*Data listing*.
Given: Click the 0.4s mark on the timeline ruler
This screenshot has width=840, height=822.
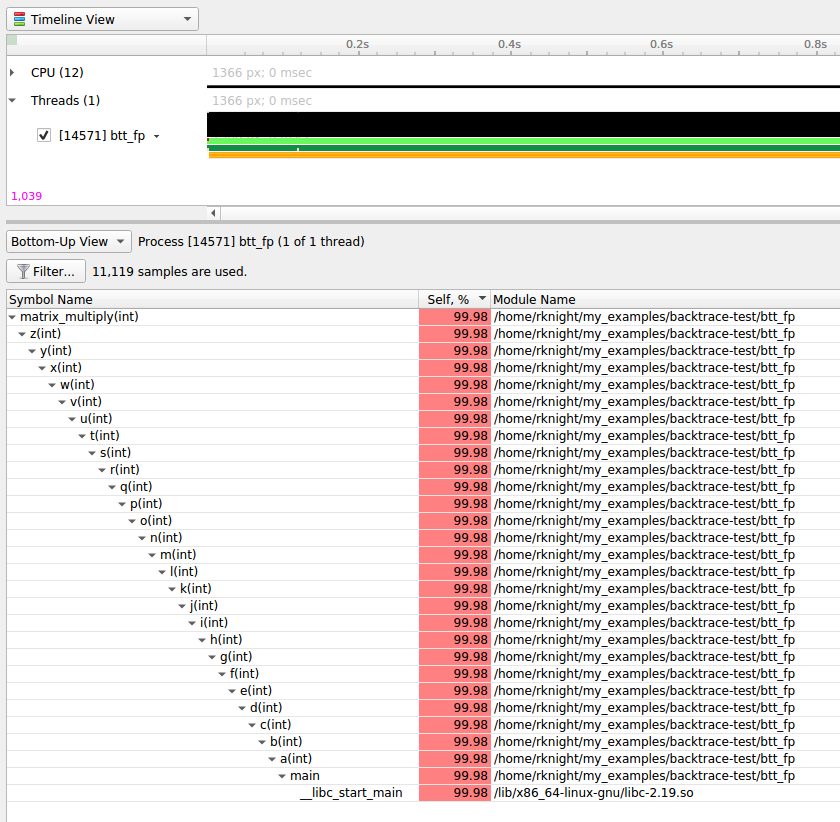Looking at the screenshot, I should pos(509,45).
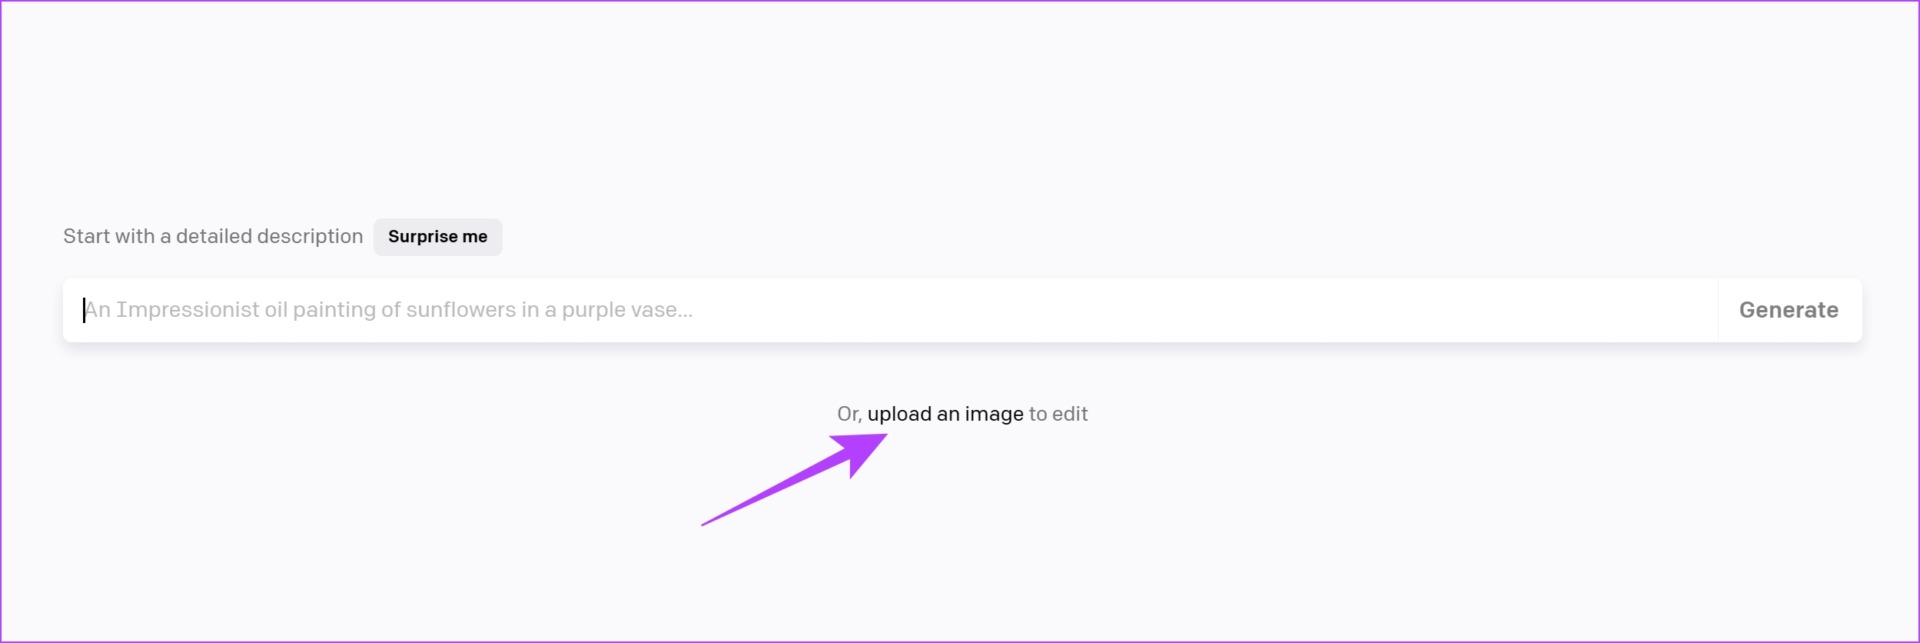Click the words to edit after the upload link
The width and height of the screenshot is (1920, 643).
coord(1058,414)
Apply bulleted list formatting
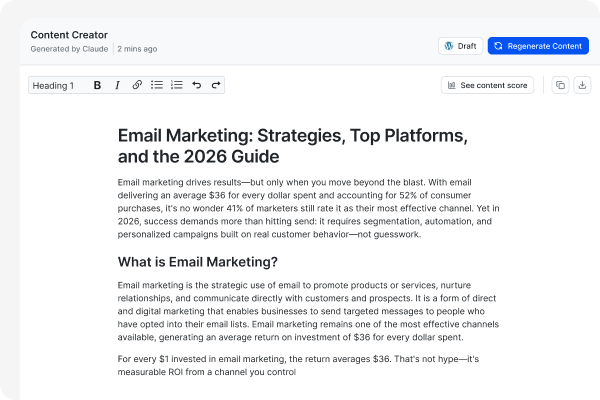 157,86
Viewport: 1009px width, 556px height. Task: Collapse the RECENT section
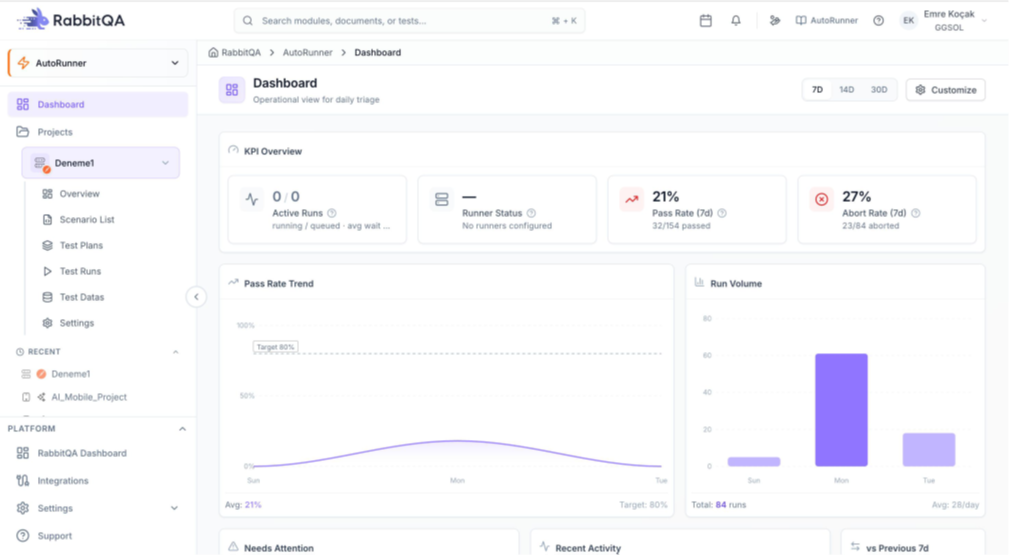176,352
--
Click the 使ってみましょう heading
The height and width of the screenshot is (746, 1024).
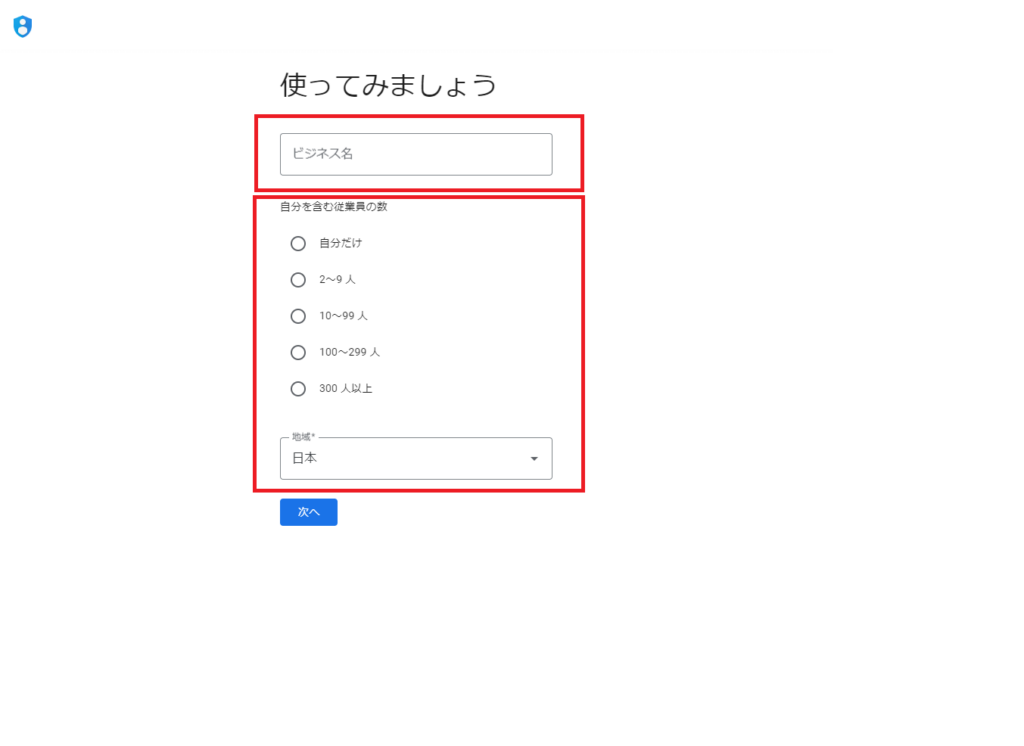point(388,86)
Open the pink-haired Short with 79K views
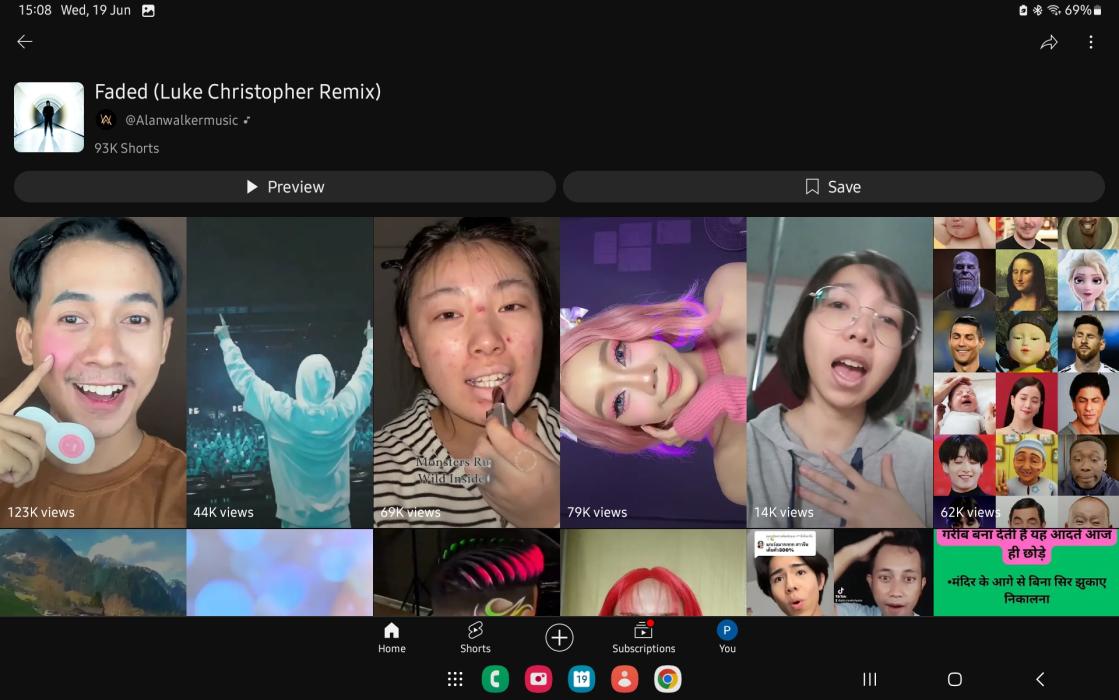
* * *
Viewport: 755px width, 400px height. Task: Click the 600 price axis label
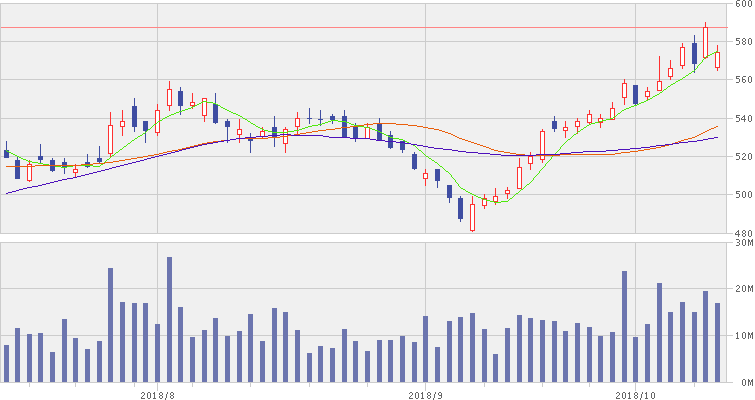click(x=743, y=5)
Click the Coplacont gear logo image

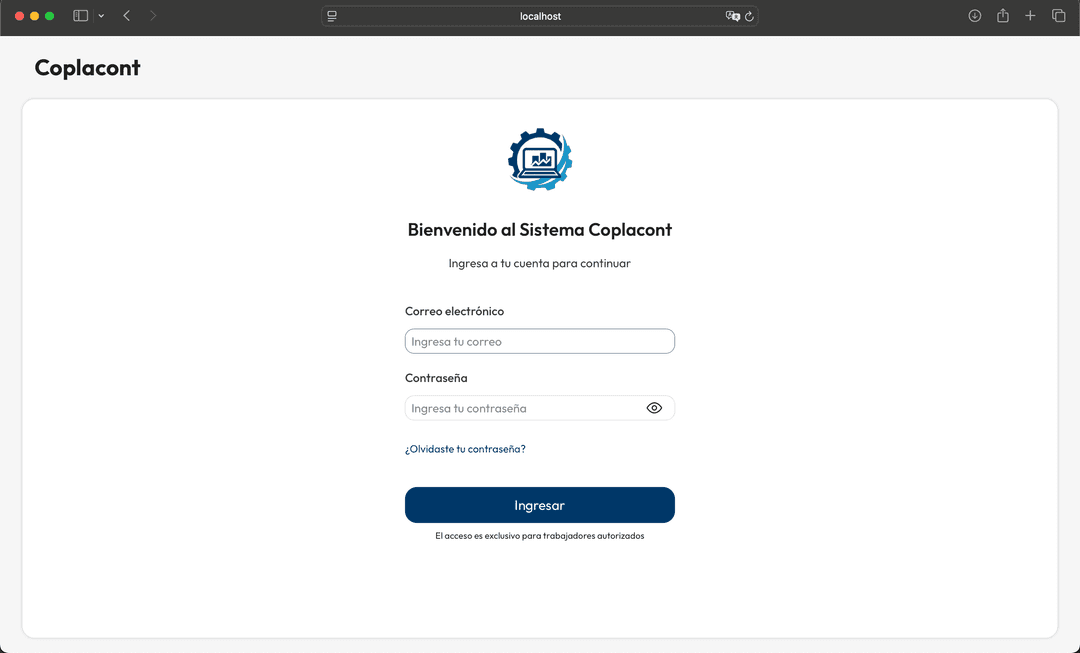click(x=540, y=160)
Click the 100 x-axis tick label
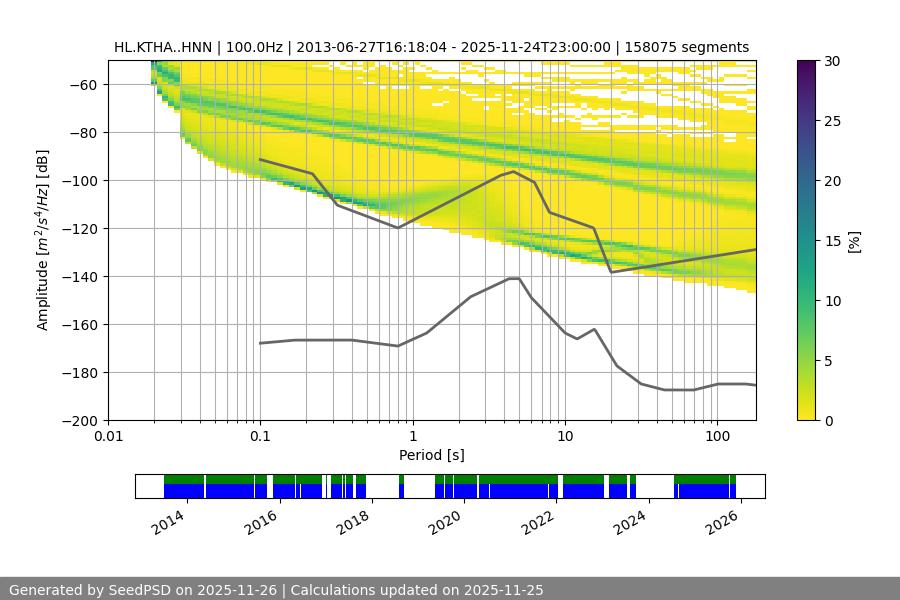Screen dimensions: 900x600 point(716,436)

*Task to complete*. Scale the data from the line with "Click the 使ってみましょう heading" to the line with "Open the pink-haired Short with 79K views", both included: reproduce every line of it, but multiply each answer coordinate by 1.9 and round to the nearest whole number, with halves rounded up. Leave the pictures out of your output.

*Written solution*.
Click the 使ってみましょう heading
The height and width of the screenshot is (746, 1024).
point(737,163)
Open the pink-haired Short with 79K views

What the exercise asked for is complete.